Also Ryder needs to serve his time on the sidelines - he shouldn't be given a reprieve based on his reported transparency with USADA as without the impending Rasmussen book I doubt he would have come forward the way he did.
Garmin's approach is the only real way to cope with the sports past but once on the team there should be Zero tolerance for new offences. IE you past is past but on this team doping gets you fired. a Second chance team not a 3rd.

Sky's policy is just an extension of most teams we hear you doped and you look for a new job. nothing like that kind of policy to keep your mouth shut. Sky's policy promotes secrecy.

As for Ryder. He has not committed a doping offence that is covered under the rules so he has never doped legally. If the T & R commission ever forms then we might get a real surge of ex dopers with much more recent offences to forgive and forget. Expect to learn how many teams are just like Garmin. Full of ex dopers. Faced with unemployment or forgiveness and support which team has the best chance to hear the truth from their contracted riders? You are the rider who doped. What team are you wishing you were on?
We may wish for revenge or punishment but that is not necessarily the environment to get cooperation or honestly. What riders are going to Brailsforg to say I have a dark past.
 
Master50 said:
Garmin's approach is the only real way to cope with the sports past but once on the team there should be Zero tolerance for new offences. IE you past is past but on this team doping gets you fired. a Second chance team not a 3rd.

Sky's policy is just an extension of most teams we hear you doped and you look for a new job. nothing like that kind of policy to keep your mouth shut. Sky's policy promotes secrecy.

As for Ryder. He has not committed a doping offence that is covered under the rules so he has never doped legally. If the T & R commission ever forms then we might get a real surge of ex dopers with much more recent offences to forgive and forget. Expect to learn how many teams are just like Garmin. Full of ex dopers. Faced with unemployment or forgiveness and support which team has the best chance to hear the truth from their contracted riders? You are the rider who doped. What team are you wishing you were on?
We may wish for revenge or punishment but that is not necessarily the environment to get cooperation or honestly. What riders are going to Brailsforg to say I have a dark past.
Exactly what has these Garmin "confessions" contributed (other than nailing LA + JB)? The output has been ridiculously low compared to Rasmussen's confession which probably reflects the real level of information a typical doper collects after 10 years "in service".
 
The proverbial cheatin' line.

Being a fan of professional bicycle racing requires observing with one eye closed. There are pro-racers in every nook and cranny who are cheating now or have cheated in the past, whether it is during the season or during the off-season to bump up percentages. Sky included. There may be a lot less cheaters today. In the back of the mind of pro-bike racing fans has to be the fear of having fewer races and or fewer racers to enjoy if zero tolerance policies are enforced. Zero may even include suspicion. Suspicion may be manipulated for advantages in itself.

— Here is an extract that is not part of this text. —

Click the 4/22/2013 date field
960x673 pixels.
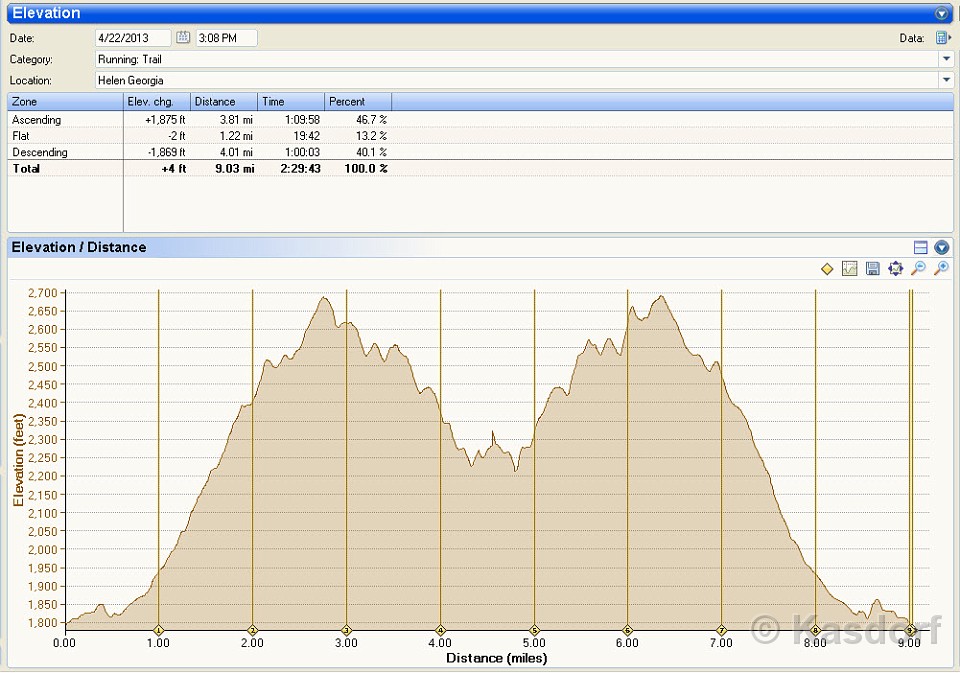[x=133, y=38]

Epitome of not getting caught. The science and business of cheating clean. For some people the gamble is a welcome high in it’s own right.

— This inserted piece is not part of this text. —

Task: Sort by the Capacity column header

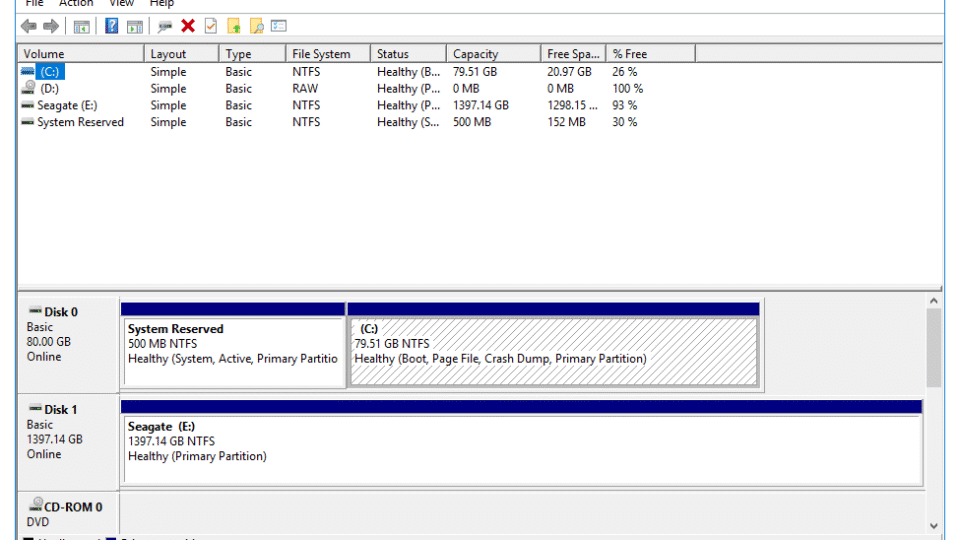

Lifetime bans make sense because the dope may affects performance many years into the future. When I use gels early into the season to power up mountain passes, it helps Me throughout the rest of the season. Now replace gels with illegal substances during the off-season and a pro’s usage may last more than half a year alone.

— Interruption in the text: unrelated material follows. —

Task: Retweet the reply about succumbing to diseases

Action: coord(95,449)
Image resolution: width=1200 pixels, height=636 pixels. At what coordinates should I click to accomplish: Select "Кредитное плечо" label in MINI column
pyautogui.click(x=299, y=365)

Make a wish and p - o-o-f, the cheaters are gone; in the next minute what do We have? It’s not a p-o-o-f, but rather a transition and that requires teams like Garmin.

And at the same time, there’s no talk about what is illegal that should be legal. Cannabis should be RE-legalized throughout the rational world, in part (along with countless other reasons), so athletes can gain benefits from that relatively safe God-given plant. Ever think about how much CONTEMPT derives from cannabis prohibition, which then extends to many other drug laws? As an example think of young people who have contempt for cannabis laws and ignore them as a result and now face the question of illegal performance substances; should they treat them like cannabis laws because they are controversial as well??? As an example, consider how much cannabis prohibition has contributed toward honest hard drug addiction rates. It all needs to be rational rather than manipulated.